▶ **Material for this exercise**
□ □ □ □ □
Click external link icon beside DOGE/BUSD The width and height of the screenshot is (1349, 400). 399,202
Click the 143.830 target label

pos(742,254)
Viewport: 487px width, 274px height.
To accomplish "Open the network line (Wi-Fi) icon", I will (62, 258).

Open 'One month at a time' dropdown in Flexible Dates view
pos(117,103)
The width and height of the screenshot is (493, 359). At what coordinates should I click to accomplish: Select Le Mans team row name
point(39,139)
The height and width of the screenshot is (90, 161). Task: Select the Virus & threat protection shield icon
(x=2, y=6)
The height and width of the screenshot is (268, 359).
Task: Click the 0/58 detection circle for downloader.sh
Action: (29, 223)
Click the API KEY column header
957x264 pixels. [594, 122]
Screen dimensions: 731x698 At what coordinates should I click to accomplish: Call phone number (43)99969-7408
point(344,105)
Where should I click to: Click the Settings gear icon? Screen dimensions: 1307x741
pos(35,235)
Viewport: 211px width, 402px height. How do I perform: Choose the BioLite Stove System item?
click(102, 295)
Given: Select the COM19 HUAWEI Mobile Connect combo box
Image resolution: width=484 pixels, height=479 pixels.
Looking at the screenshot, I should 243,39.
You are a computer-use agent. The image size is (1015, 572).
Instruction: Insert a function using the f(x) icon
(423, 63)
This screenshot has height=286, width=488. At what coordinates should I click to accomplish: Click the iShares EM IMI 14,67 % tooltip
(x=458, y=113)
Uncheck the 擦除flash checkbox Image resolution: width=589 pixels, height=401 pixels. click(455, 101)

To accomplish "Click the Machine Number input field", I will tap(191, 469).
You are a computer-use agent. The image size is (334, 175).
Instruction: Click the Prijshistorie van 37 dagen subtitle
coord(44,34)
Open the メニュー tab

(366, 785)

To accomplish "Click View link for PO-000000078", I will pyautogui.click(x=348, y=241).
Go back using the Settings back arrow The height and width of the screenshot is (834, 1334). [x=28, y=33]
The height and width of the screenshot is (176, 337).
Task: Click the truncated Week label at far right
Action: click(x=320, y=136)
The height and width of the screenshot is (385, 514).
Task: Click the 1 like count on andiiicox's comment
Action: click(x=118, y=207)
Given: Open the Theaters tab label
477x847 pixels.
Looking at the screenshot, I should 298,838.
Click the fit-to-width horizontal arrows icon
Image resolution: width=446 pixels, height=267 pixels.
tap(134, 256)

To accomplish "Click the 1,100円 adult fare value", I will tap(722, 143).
□ □ □ □ □
▶ **Task instructions**
Starting from the line with "Go back using", write out every remaining line of the data above exactly, the final line included, and nothing before it.

▶ **Reply to the task**
Go back using the Settings back arrow The height and width of the screenshot is (834, 1334). [x=28, y=33]
The height and width of the screenshot is (176, 337).
Task: Click the truncated Week label at far right
Action: click(x=320, y=136)
The height and width of the screenshot is (385, 514).
Task: Click the 1 like count on andiiicox's comment
Action: click(x=118, y=207)
Given: Open the Theaters tab label
477x847 pixels.
Looking at the screenshot, I should 298,838.
Click the fit-to-width horizontal arrows icon
Image resolution: width=446 pixels, height=267 pixels.
tap(134, 256)

To accomplish "Click the 1,100円 adult fare value", I will tap(722, 143).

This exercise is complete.